There is one constant to the films of Walter Hill, at least in the last ten years, and that is studio tinkering. Never have I seen a filmmaker with such bad luck. Consider these: The roar of "Trespass" was hushed by Universal due to the L.A. riots of 1992. United Artists treated the perplexing "Wild Bill" like it was the plague. Bruce Willis' ego ran the show on "Last Man Standing." And you could write a thick book about the problems Hill faced with the captivating, but sliced apart 2000 sci-fi thriller "Supernova" (a film that Hill eventually took his name off of). Hill's new boxing drama, "Undisputed" (IMDb listing) is another example of the filmmaker up against a studio that obviously wanted something different. Hill is a unique director, but he keeps falling prey to studios that have no interest in something original.

Monroe Hutchen (Wesley Snipes) is serving a long-term prison sentence for a crime of passion that resulted in murder. His freedom is found in boxing, and he's been the Sweetwater Prison champ for more than ten years, without a single loss. Now comes news that the current heavyweight champion of the world, James "Iceman" Chambers (Ving Rhames), is coming to Sweetwater to serve out his rape sentence. Full of ego and swagger, Iceman soon proclaims himself the champ of the prison, leading the lesser prisoners (including Fisher Stevens, Jon Seda, and Wes Studi) to cower in fear of the massive champ. But when a crafty, elder mobster (Peter Falk) gets the idea to stage a fight between Iceman and Hutchen, the prison comes alive as the countdown to battle between the two gladiators begins.

If anyone knows grit, it's Walter Hill. The man behind the gang drama "The Warriors" and the urban comedy "48 Hrs." is a man who knows street talk and testosterone-influenced situations. On paper, "Undisputed" was probably a story of redemption through boxing. It was likely intended as a critical look at the modern boxing world, a world that would happily allow a convicted felon to be a superstar (the allusions to Mike Tyson are strong throughout the film). But that was before Miramax got their hands on the film and promptly turned it to mush. In its current form, "Undisputed" is a shapeless story, featuring scenes that don't end, but fade out in an effort to keep the film rolling at all costs. There are no characters, just actors trying to hold onto characterizations that have been lost in the mix. What was once a boxing film with a sharp, opinionated mind and vivid soul is now just a tepid boxing film that follows familiar clichéd paths like any random sports film.

What does remain from the ashes of "Undisputed" is the power of Ving Rhames's performance.
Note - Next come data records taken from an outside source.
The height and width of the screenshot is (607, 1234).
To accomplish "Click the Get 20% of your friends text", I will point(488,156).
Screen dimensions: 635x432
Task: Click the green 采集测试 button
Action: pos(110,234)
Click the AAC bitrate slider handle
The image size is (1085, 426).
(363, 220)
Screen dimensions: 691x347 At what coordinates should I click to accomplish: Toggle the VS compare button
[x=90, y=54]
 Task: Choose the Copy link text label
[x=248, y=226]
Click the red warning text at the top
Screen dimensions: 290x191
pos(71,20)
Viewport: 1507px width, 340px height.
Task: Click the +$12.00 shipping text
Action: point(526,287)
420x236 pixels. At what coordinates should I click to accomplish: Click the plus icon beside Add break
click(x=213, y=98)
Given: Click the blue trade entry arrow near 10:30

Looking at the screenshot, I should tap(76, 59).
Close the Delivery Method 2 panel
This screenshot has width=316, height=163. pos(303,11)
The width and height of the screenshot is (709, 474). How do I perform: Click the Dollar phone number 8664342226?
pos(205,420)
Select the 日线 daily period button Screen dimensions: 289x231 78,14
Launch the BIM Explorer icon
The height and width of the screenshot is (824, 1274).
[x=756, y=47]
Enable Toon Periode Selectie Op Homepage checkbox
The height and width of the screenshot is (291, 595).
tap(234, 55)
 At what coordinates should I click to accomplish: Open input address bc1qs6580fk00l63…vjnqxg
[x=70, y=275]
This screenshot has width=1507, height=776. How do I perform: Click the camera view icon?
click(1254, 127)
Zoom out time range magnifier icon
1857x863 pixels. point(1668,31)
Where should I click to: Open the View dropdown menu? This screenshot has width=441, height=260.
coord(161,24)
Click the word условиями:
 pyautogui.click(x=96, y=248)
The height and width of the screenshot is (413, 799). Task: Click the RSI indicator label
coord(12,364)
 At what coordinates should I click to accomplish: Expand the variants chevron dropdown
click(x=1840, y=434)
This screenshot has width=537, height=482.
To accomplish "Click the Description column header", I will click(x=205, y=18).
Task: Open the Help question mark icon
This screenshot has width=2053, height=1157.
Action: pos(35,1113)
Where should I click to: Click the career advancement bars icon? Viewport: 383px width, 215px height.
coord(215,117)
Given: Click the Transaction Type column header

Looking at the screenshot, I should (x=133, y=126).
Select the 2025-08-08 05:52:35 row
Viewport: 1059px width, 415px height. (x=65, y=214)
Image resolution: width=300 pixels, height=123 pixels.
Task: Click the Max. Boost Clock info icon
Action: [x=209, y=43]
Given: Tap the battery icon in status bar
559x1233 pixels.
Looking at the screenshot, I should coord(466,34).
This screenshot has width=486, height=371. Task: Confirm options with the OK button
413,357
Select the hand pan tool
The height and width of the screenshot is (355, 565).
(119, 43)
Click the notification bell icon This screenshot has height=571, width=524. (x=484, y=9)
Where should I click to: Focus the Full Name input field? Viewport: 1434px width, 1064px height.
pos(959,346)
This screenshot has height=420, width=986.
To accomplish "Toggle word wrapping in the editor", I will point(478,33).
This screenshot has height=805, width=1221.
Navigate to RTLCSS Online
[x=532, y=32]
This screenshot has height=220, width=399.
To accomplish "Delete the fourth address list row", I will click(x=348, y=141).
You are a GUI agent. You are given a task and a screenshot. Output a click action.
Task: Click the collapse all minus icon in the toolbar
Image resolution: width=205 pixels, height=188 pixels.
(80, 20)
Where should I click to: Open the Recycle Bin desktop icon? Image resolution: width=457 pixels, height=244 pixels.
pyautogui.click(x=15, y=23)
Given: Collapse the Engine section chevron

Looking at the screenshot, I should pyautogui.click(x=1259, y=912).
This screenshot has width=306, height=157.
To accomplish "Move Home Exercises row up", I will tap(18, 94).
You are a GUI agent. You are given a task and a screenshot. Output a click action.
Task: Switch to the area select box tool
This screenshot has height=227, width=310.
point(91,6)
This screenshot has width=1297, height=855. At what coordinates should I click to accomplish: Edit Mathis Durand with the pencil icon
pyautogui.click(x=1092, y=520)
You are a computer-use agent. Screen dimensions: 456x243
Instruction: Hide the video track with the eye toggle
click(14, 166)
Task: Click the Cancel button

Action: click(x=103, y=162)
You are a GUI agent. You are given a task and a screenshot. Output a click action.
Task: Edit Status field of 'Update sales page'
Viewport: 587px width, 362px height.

An actor that I have not always liked, Rhames at last finds a role that will allow his unavoidable braggart persona to flourish. Always the hulk, Rhames now has a chance to use his massive size to full effect, making his Iceman Chambers character as scary as he is real. Going one step beyond a Mike Tyson lampoon, Iceman is all the more terrifying a human because he's not as mentally unstable as Tyson is. He simply chooses this behavior. It's a fantastic performance out of Rhames, made all the better as Wesley Snipes, out of choice or editing, resembles nothing more than wallpaper for his half of the picture.

Since the personality was ripped out of "Undisputed," there isn't a lot to recommend here. As Walter Hill keeps plugging away in the Hollywood studio system, the man does churn out some interesting failures. You can now add "Undisputed" to the top of that heap.